Today is the sort of autumn day that you do not want in March when summer is supposed to be just around the corner.

I am taking on the Spanish national obsession with the weather that I now realize was only partially developed by what I had previously taken to be our over-concern with the climactic conditions in Great Britain.

I think that the fact that the present Spanish weather is beginning to exhibit the idiosyncratic schizophrenia which has characterized our climate over generations has prompted the present monomania on the subject.

We are subject to a constant bombardment of vivid descriptions of climatic extremes on TV from flooding to landslides, taking in tornados and snow. This is not what I expected, having been brought up on a diet of sunny expectation fostered assiduously by the Spanish Tourist Board. The reality, I am rapidly discovering, is somewhat different.

The sun-trap on the third floor is now a breeding ground for mould and I think that the cushions for the sun bed have mutated into a new life form and I am hesitant to go out onto the terrace and battle with something which looks as though it is trying to emulate the hairiness of a pelt of penicillin without the benefits of being a wonder drug. I wonder what does grow best on a well used sun-bed. On the other hand speculation on this subject might well bring to mind my favourite quotation from the etchings of Goya!

Real Madrid are out of the Champions’ League and it is a function of the extraordinary passions that football raise in this part of the world that when the match had ended and the defeat was secure fireworks were set off around us in Castelldefels! To celebrate the defeat of a Spanish team by the French!

I have found that our traditional hatred of the French is more akin to passionate attachment and genuine affection compared to the real hatred by the Spanish and Catalans of our traditional enemy.
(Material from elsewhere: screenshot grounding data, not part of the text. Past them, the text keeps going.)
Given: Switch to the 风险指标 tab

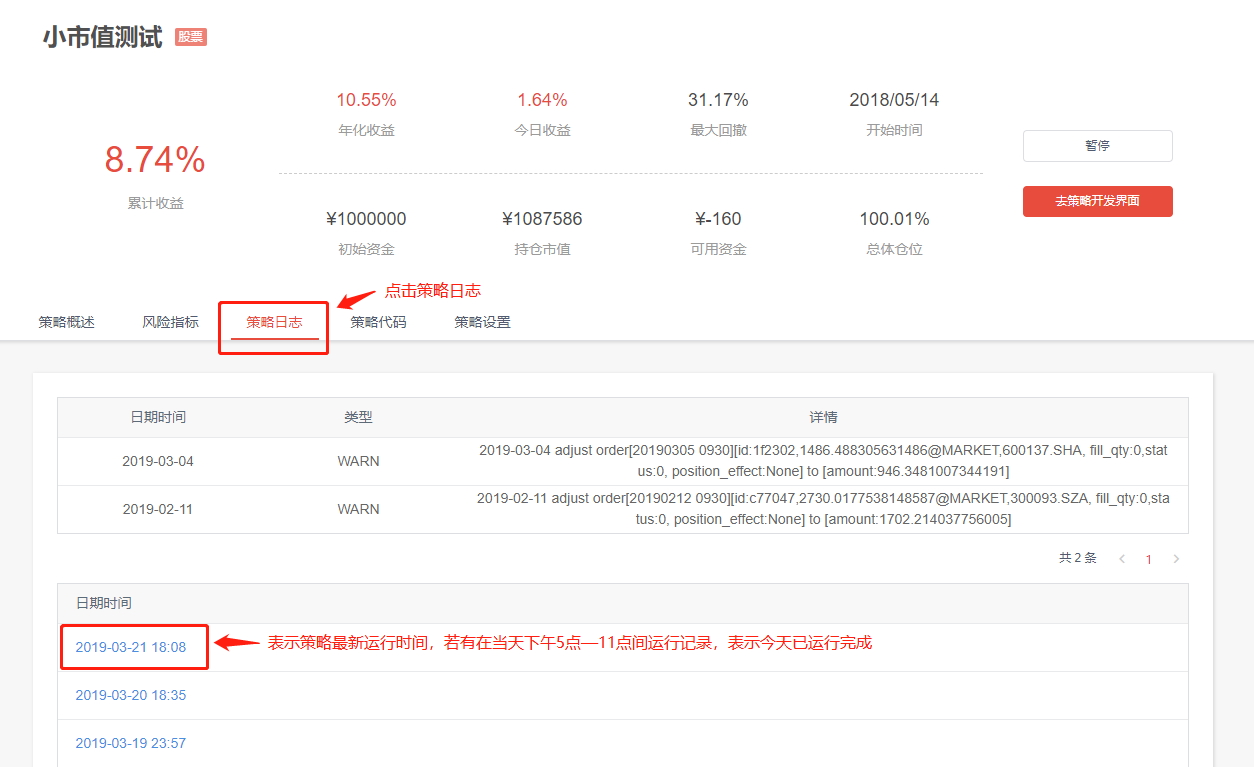Looking at the screenshot, I should (x=171, y=322).
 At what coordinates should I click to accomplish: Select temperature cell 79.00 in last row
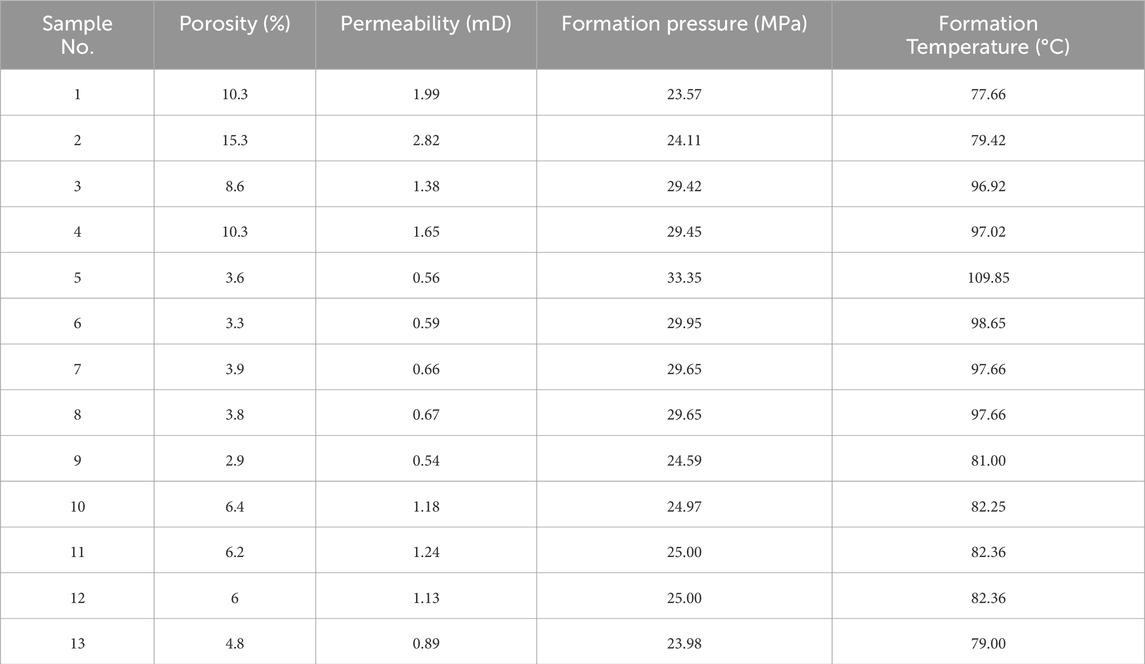click(988, 644)
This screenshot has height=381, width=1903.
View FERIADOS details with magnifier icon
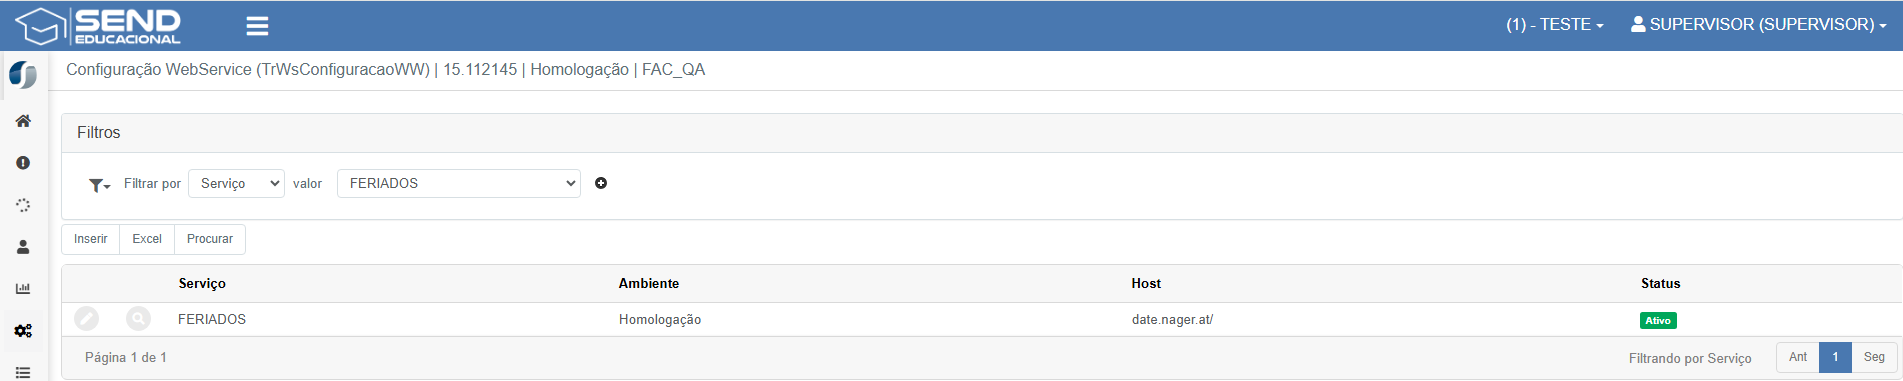click(x=138, y=319)
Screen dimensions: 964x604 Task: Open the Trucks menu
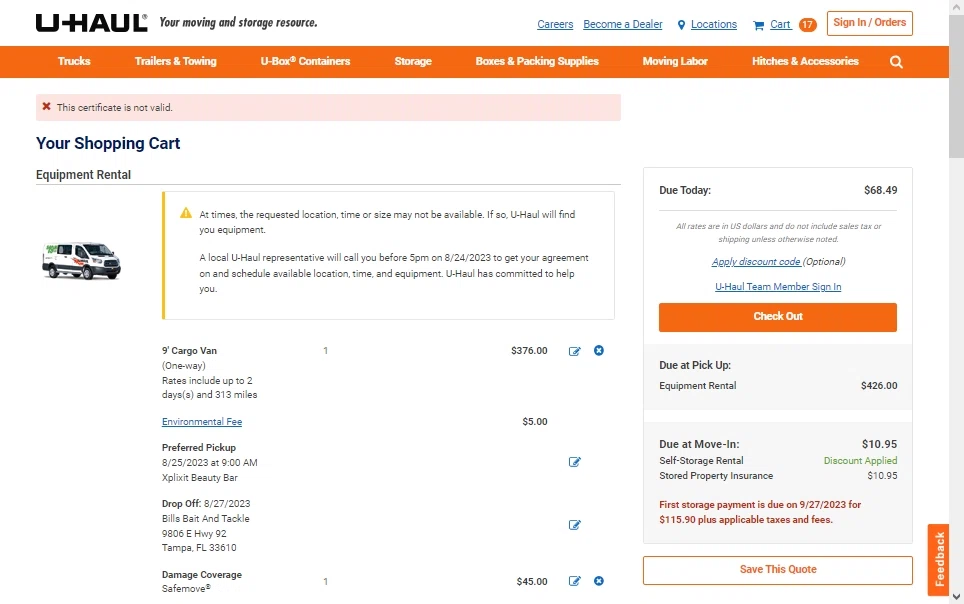[x=74, y=62]
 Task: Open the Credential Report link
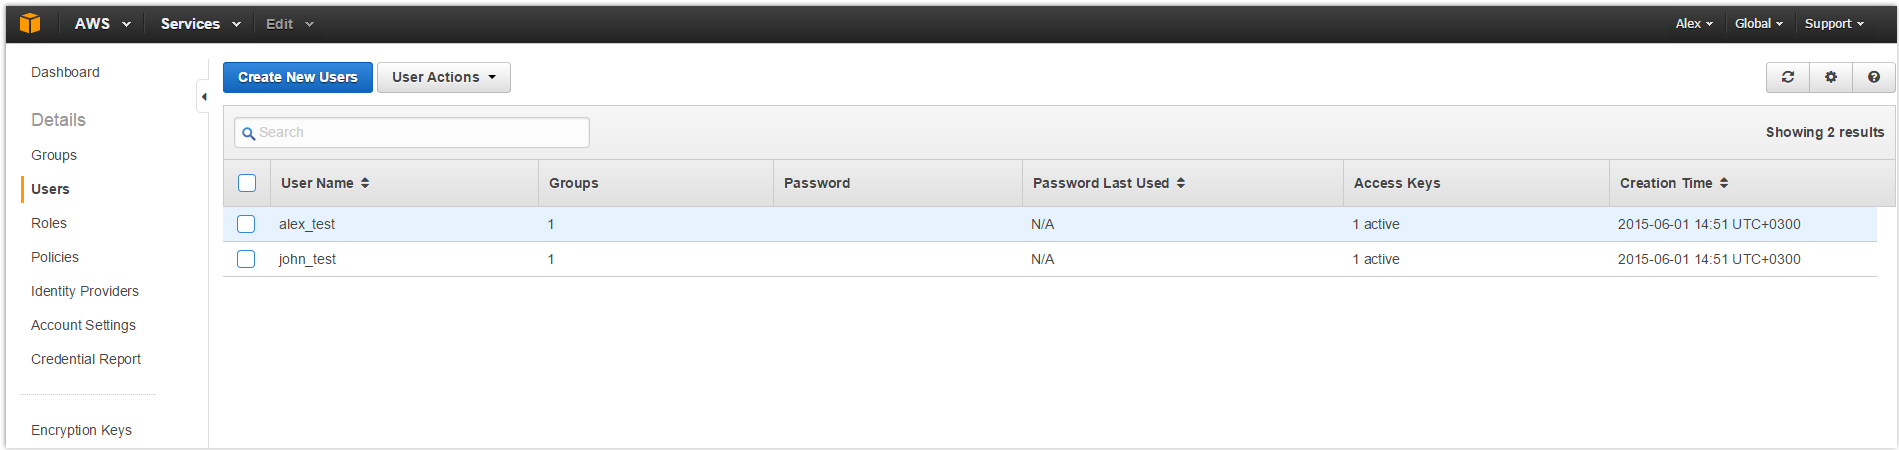click(x=86, y=359)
I even feel a sense of violation and demand that the French decide who best fits the role of Traditional Enemy. Finding out that the French have been flirting with the Spanish as an enemy seems to me to be something bordering on faithlessness and they should remember that all their best phrases of cultural hatred are directed against us. I bet that the French have never referred to the Spanish as Perfidious Iberians, Perfidious Albion trips off the tongue so much more convincingly!
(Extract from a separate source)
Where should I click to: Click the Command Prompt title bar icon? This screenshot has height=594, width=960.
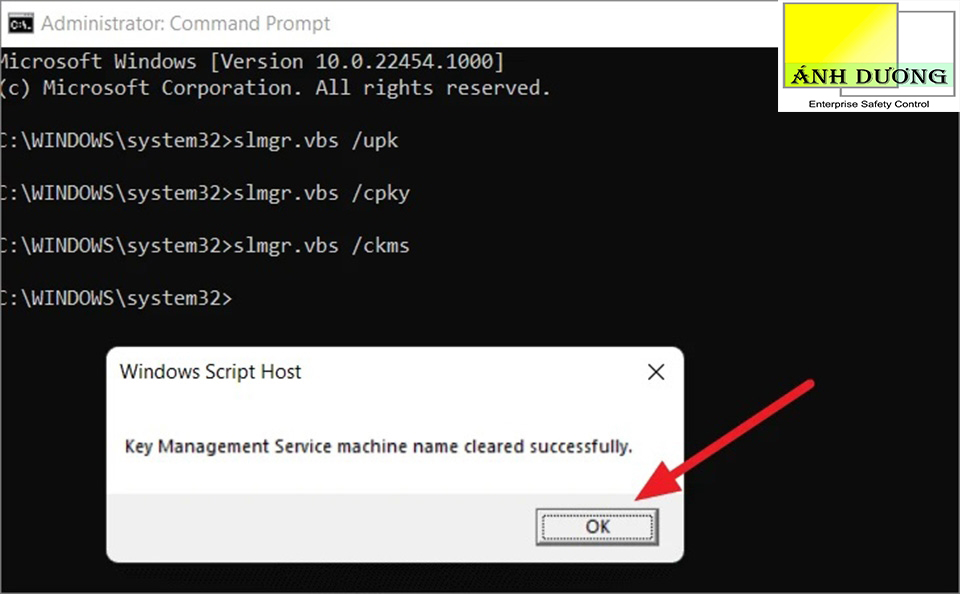17,22
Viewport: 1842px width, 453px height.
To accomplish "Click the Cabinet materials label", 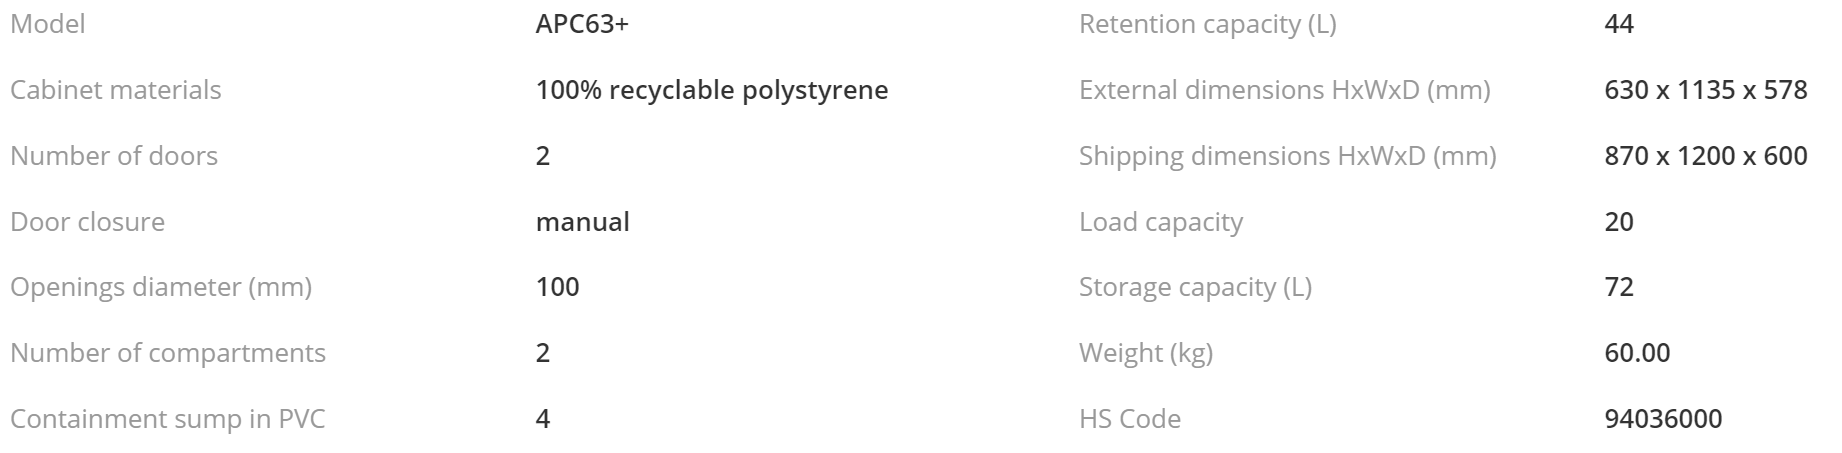I will [116, 90].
This is the calm before the storm in our school as the full force of the examinations is waiting to be unleashed. This lesson (one of the many which have collapsed classes to compensate for the absence of a colleague) is supposed to be given over to study. Unfortunately that conflicts with the Prime Directive of the Spanish and Catalans which is to talk at every opportunity! However the growing sheets of paper clutched and waved about by the pupils are a visible sign that the examination period is nigh.

I think that our school must be one of the major users of highlighter in the world as anything and everything is highlighted in a variety of colours. When the pages of the text books have been super-saturated the kids then turn to their copious notes and highlight anything which looks vaguely significant. They may not be useful but they are colourful!

The real horror of this period starts when the marking has to be done. If these exams follow the course of the last ones (and the ones before that and the ones before the ones before etc) then we will suddenly be faced with a totally impractical completion date for all the results to be written in some sort of data base which will be part of a computer site which will not accept input when you need to make it.

Chaos, which is the normal element in the working of the school, will then reign supreme and the teachers will, paradoxically, breathe a sigh of relief as the SNAFU status of the period will have been established.

At least we have a real cut off date as the end of term is on the 26th of the month.

Not that I am counting the days!

Especially as I suspect that one of the ‘teaching opportunities’ may well be on a Saturday morning and I am still not well enough to give such an obscenity the full professional contempt which it richly deserves.